Verkauf / Altersvorsorge
Viele Unternehmer vertrauen darauf, dass sie nach dem Verkauf ihres Unternehmens mit dem Erlös ihren Ruhestand finanzieren können. Sie vernachlässigen darüber alternative Vorsorgemaßnahmen. Dabei wissen sie weder, ob sie für ihr Unternehmen einen Nachfolger finden, noch, ob die Höhe des Erlöses ausreicht, um tatsächlich im Alter davon leben zu können. Ganz zu schweigen von unerwarteten Ereignissen wie Krankheit und Unfall, die vorzeitig zur Arbeitsunfähigkeit führen können. Denken Sie darum rechtzeitig an Ihre persönliche Altersvorsorge (s. auch Kapitel Persönliche Versicherungen).
Unternehmensverkauf und Altersvorsorge
Sie können Ihr Unternehmen per Einmalzahlung oder gegen wiederkehrende Leistungen in Form von Rente, Ratenzahlung oder dauernde Last verkaufen. Wenn Sie mit der Übertragung des Unternehmens Ihren Ruhestand finanzieren möchten, sollten Sie genau prüfen, welche Art der Bezahlung für Sie am günstigsten ist. Wichtige Fragen sind:
- Wie wirkt sich die jeweilige Art der Bezahlung steuerlich aus?
- Wie wirkt sich die jeweilige Art der Bezahlung auf die Liquidität, Rentabilität und den Fortbestand des Unternehmens aus?
Verkauf gegen Einmalzahlung
Hier erhalten Sie den Kaufpreis sofort und auf einmal. Vom weiteren wirtschaftlichen Erfolg des Unternehmens sind Sie damit unabhängig. Sie können den Betrag z.B. gut verzinst anlegen.
Verkauf gegen wiederkehrende Zahlungen
Dabei übernimmt der Verkäufer anstelle einer Bank die Finanzierungsfunktion. Bei wiederkehrenden Zahlungen wird zwischen Rente, Rate oder dauernder Last unterschieden. Bei einem Verkauf gegen wiederkehrende Leistungen müssen Sie einige Jahre warten, bis Ihr Unternehmen ganz bezahlt ist. Darum sollten Sie Ihre Forderungen absichern (z.B. über Grundstücke und Gebäude, einen Eigentumsvorbehalt oder eine Bankbürgschaft über einen Teil der künftigen Zahlungen).
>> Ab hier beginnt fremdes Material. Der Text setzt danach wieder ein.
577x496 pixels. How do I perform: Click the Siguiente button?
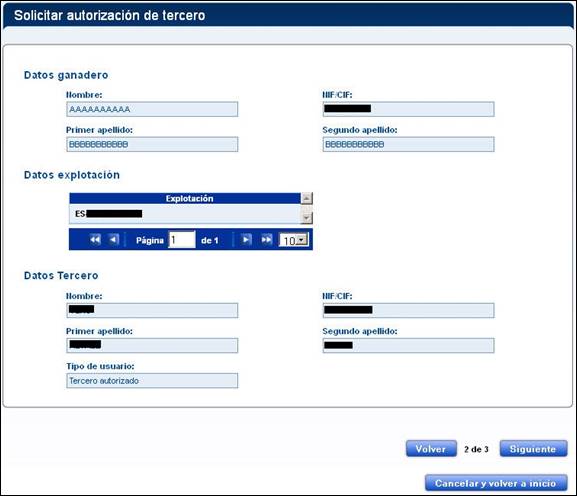[x=533, y=449]
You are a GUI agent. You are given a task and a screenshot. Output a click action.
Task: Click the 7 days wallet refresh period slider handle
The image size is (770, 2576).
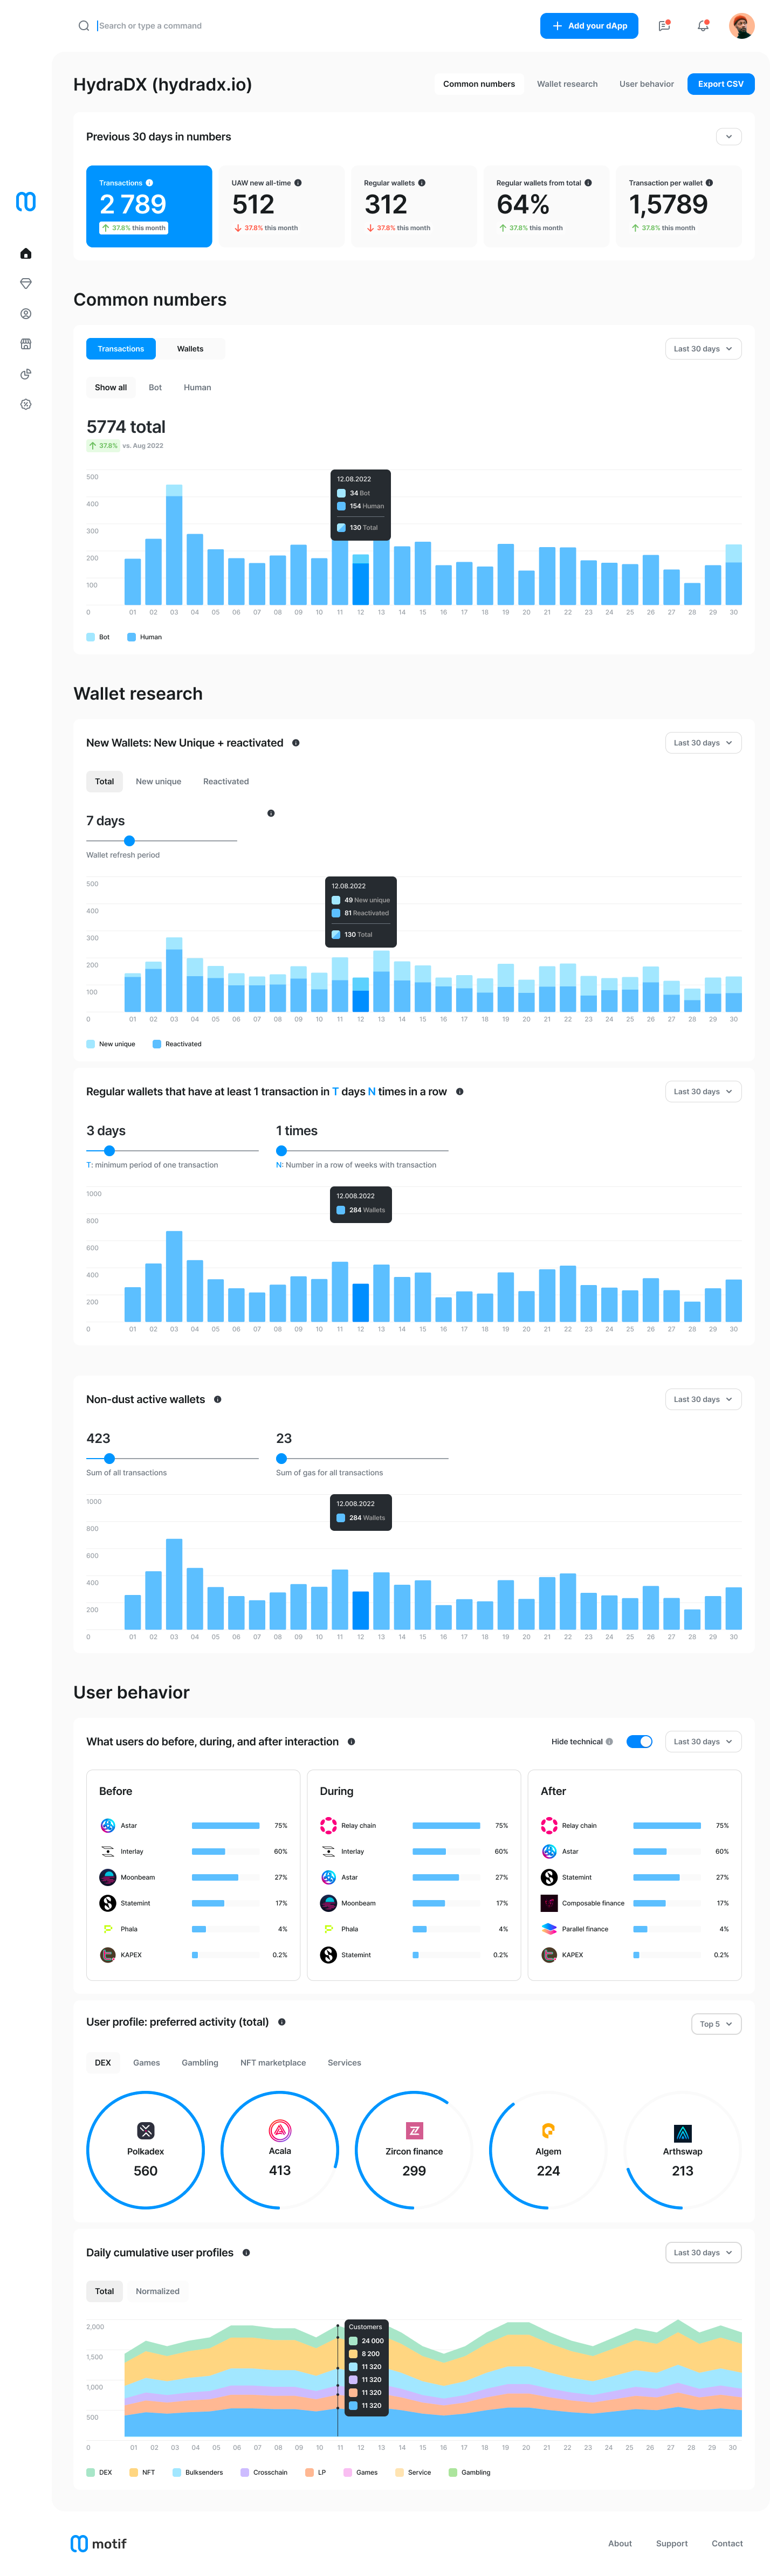pos(129,841)
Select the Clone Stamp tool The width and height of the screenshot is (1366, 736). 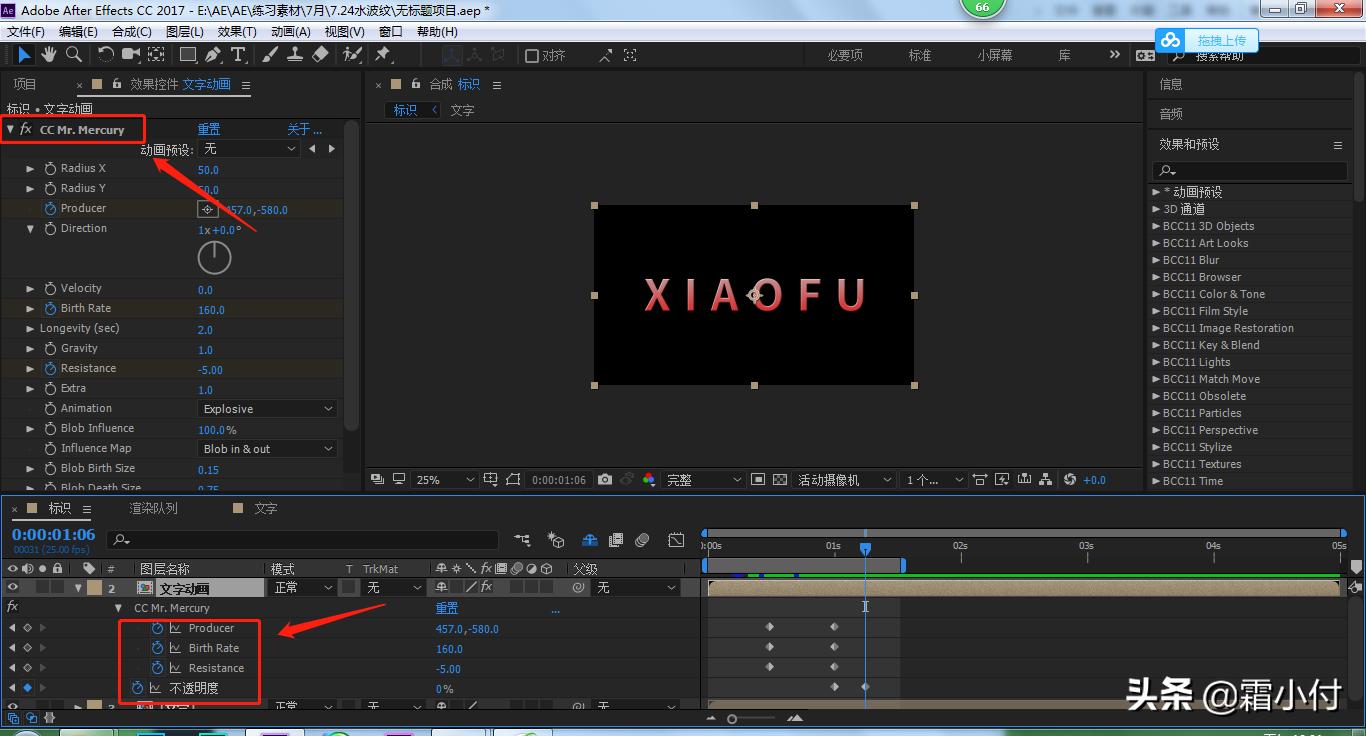[296, 55]
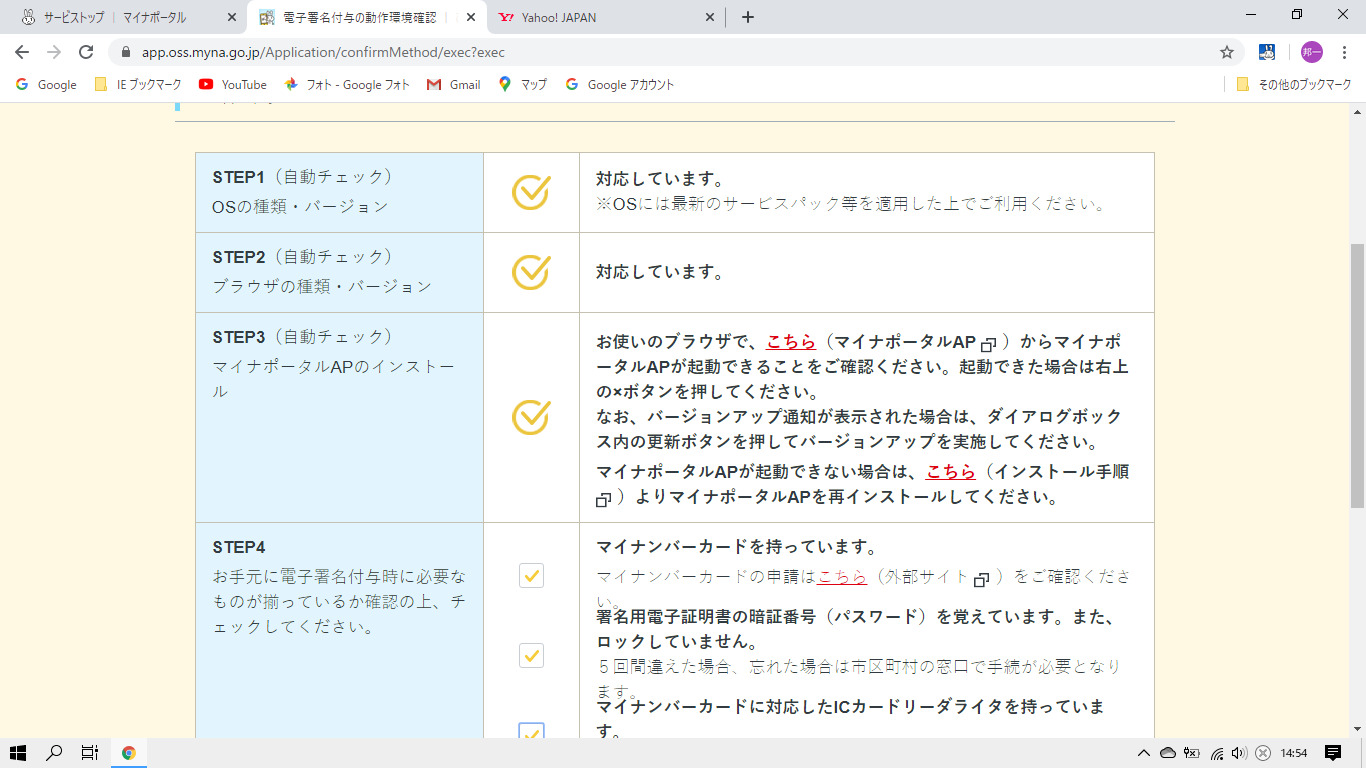Toggle the password remembered checkbox
Screen dimensions: 1366x768
coord(531,655)
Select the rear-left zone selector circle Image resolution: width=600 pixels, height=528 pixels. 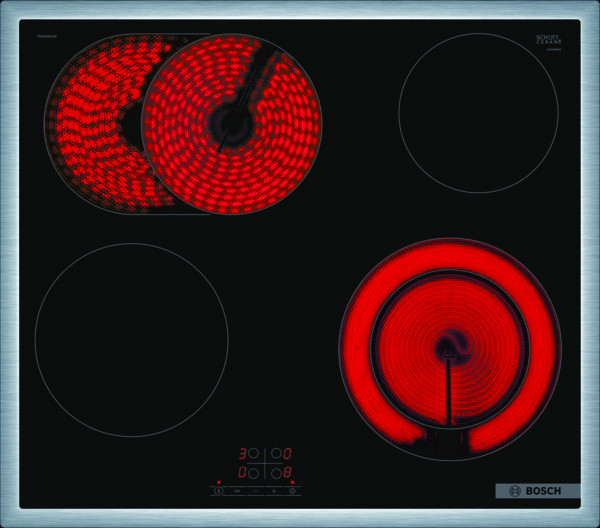253,453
Sprechen Sie mit Ihrem Rechtsanwalt und Steuerberater.
Verkauf gegen Rente
Bei der Rentenzahlung (hier Leibrente) bekommen Sie eine monatliche Zahlung bis zu Ihrem Tod. Sie können auch vereinbaren, dass die Rente an einen Erben übergeht oder bei Ihrem Tod eine Restsumme ausgezahlt werden muss. Risiko: Was geschieht, wenn Ihr Nachfolger nicht mehr zahlen kann (z.B. bei Insolvenz). Und: Als Nachfolger wissen Sie nie genau, wie hoch der Kaufpreis insgesamt ausfällt.
Verkauf gegen Ratenzahlung
Damit erleichtern Sie dem Nachfolger die Kaufpreisfinanzierung. Der Kaufpreis wird vertraglich vereinbart und festgelegt, wie viele monatliche oder jährliche Raten in welcher Höhe fällig werden. Risiko: Was geschieht, wenn Ihr Nachfolger nicht mehr zahlen kann (z.B. bei Insolvenz).
Verkauf gegen dauernde Last
Hier geht es um eine besondere Art von Ratenzahlung. Die Zahlungen kommen zwar regelmäßig über mindestens zehn Jahre, müssen aber nicht immer gleich hoch ausfallen (z.B. dann, wenn Sie sich nach dem Unternehmensgewinn richten). Risiko: Was geschieht, wenn Ihr Nachfolger nicht mehr zahlen kann (z.B. bei Insolvenz).
Verpachten
Das Unternehmen bleibt Ihr Eigentum. Denken Sie daran, die Pacht nicht zu hoch anzusetzen, da Sie damit die Handlungsfähigkeit des Unternehmens schwächen.